Ancient Louisiana City ‘Poverty Point’ Is As Old As The Pyramids In Egypt

The enormous earthen monument Poverty Point, built on a Mississippi River bayou some 3,200 years ago, is an impressive feat of engineering. Hunter-gatherers moved more than 26.5 million cubic feet (750,000 cubic meters) of dirt to create concentric ridges and several large mounds in what is today northern Louisiana.

Now researchers say one of the most impressive earthworks at the site likely took shape in fewer than 90 days, built by thousands of Native American laborers using a “bucket brigade” system.

Archaeologists excavating parts of Poverty Point, which is now in the running to become a UNESCO World Heritage Site, analyzed core samplings and sediments from one of the massive earthen features known as Mound A. Curiously, they found no traces of rainfall or erosion during the construction phase of the mound.

“We’re talking about an area of northern Louisiana that now tends to receive a great deal of rainfall,” said researcher T.R. Kidder, an anthropology professor at Washington University in St. Louis. “Even in a very dry year, it would seem very unlikely that this location could go more than 90 days without experiencing some significant level of rainfall. Yet, the soil in these mounds shows no sign of erosion taking place during the construction period. There is no evidence from the region of an epic drought at this time, either.” [In Photos: Earthly Mounds Shaped Like Animals]

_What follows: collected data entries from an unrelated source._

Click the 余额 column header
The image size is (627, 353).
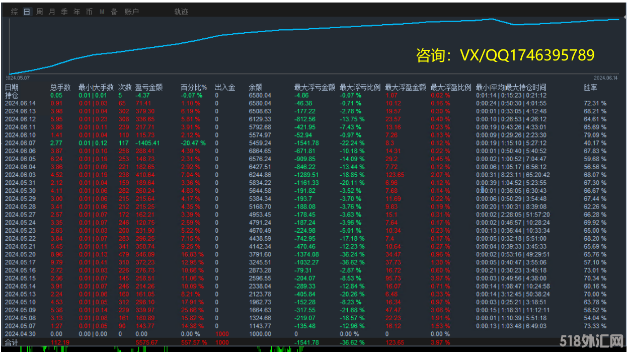coord(256,87)
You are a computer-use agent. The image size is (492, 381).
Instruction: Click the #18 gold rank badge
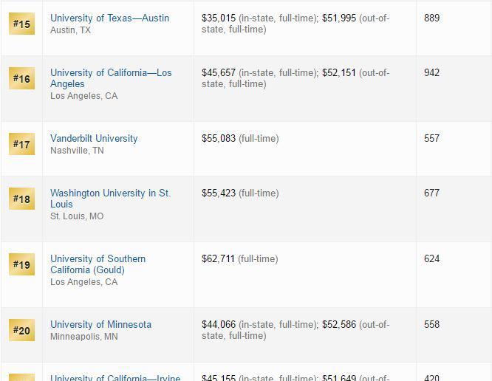[x=21, y=199]
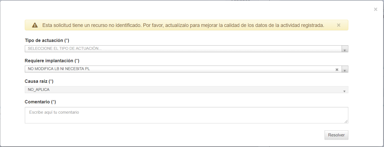Focus the Comentario text area

pyautogui.click(x=186, y=115)
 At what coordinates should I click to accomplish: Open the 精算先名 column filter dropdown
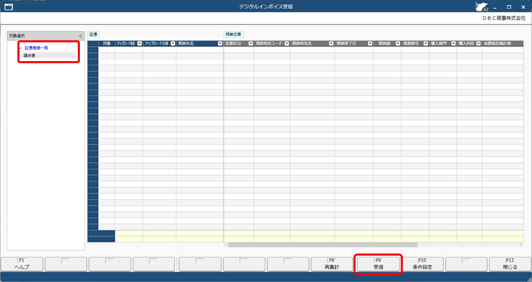coord(219,43)
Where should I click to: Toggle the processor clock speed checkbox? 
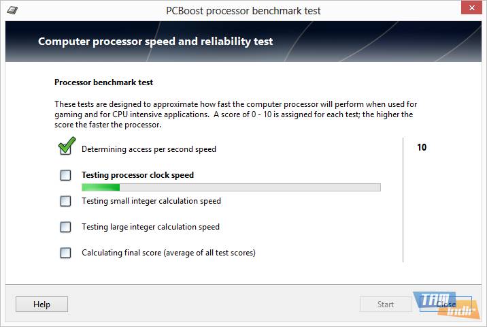(65, 175)
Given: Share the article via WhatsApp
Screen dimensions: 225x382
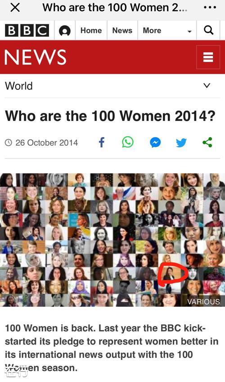Looking at the screenshot, I should (128, 142).
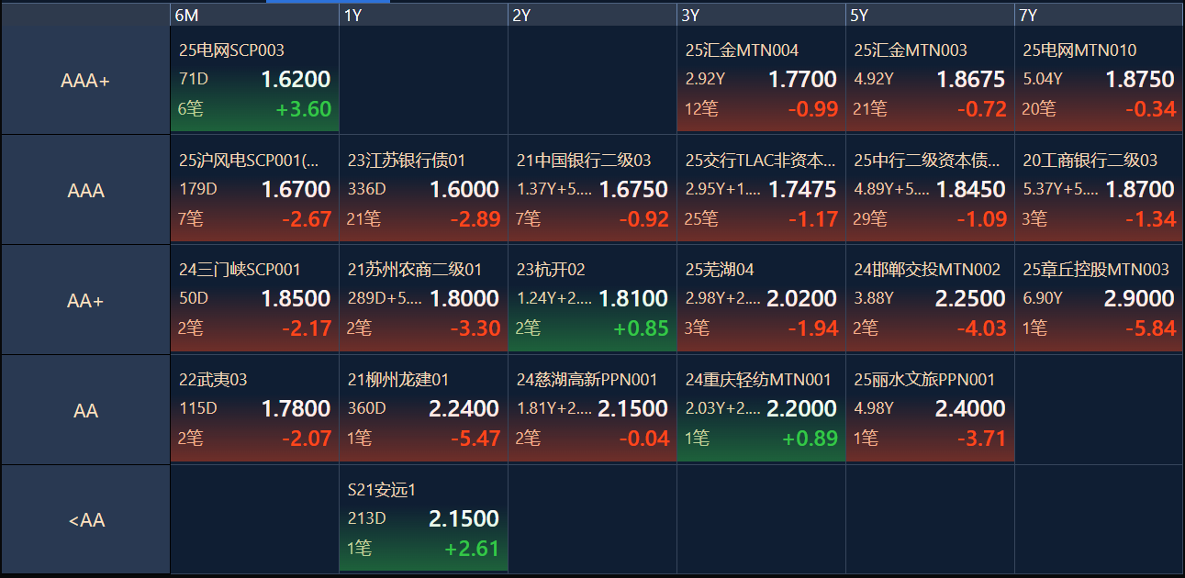Select the <AA rating row header
Screen dimensions: 1185x578
[x=85, y=520]
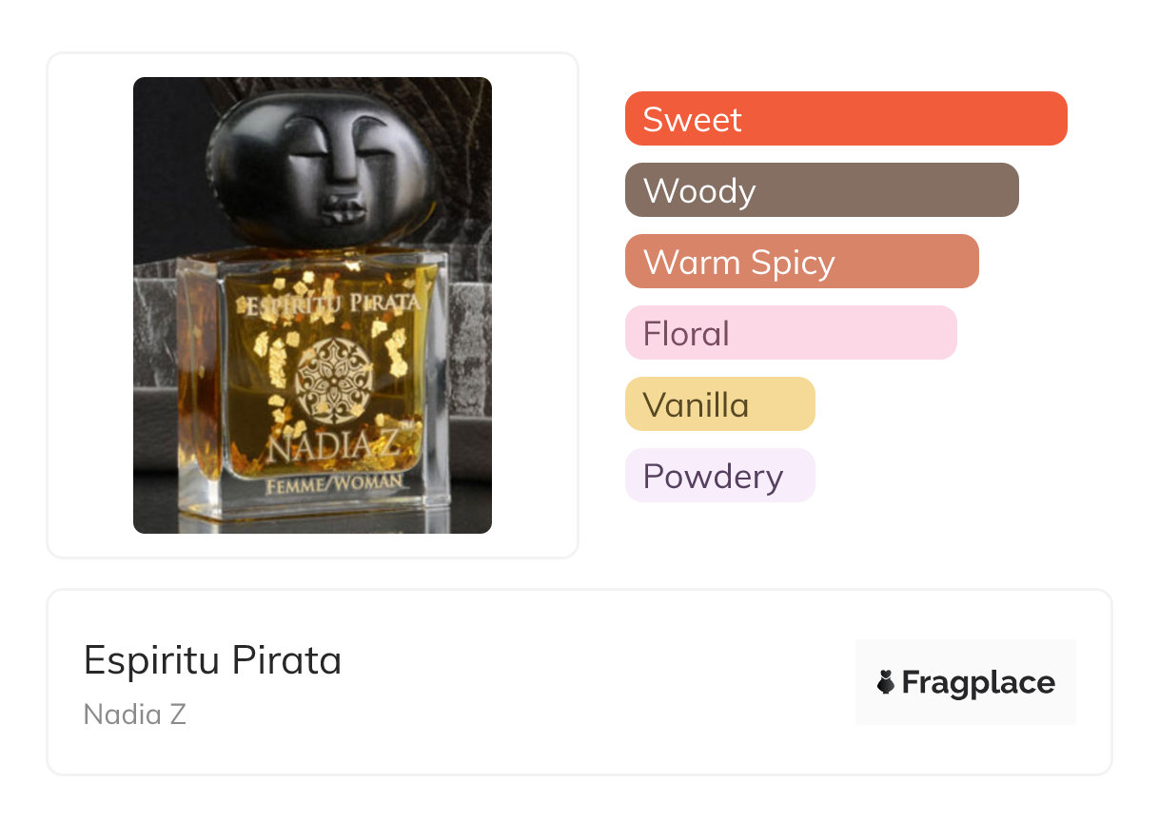Click the word Sweet in the top bar

coord(692,119)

Mound A, which stretches across 538,000 square feet (50,000 square meters) at its base and rises 72 feet (22 m) above the Mississippi River, is thought to be the last addition to Poverty Point’s altered landscape. If it were built today, it would take a 10-wheel dump truck more than 30,000 loads to move the estimated 8.4 million cubic feet (238,500 cubic m) of dirt that make up the mound, Kidder and his colleagues said. But hunter-gatherers likely did it with bushel baskets.

“The Poverty Point mounds were built by people who had no access to domesticated draft animals, no wheelbarrows, no sophisticated tools for moving earth,” Kidder explained in a statement. “It’s likely that these mounds were built using a simple ‘bucket brigade’ system, with thousands of people passing soil along from one to another using some form of crude container, such as a woven basket, a hide sack or a wooden platter.”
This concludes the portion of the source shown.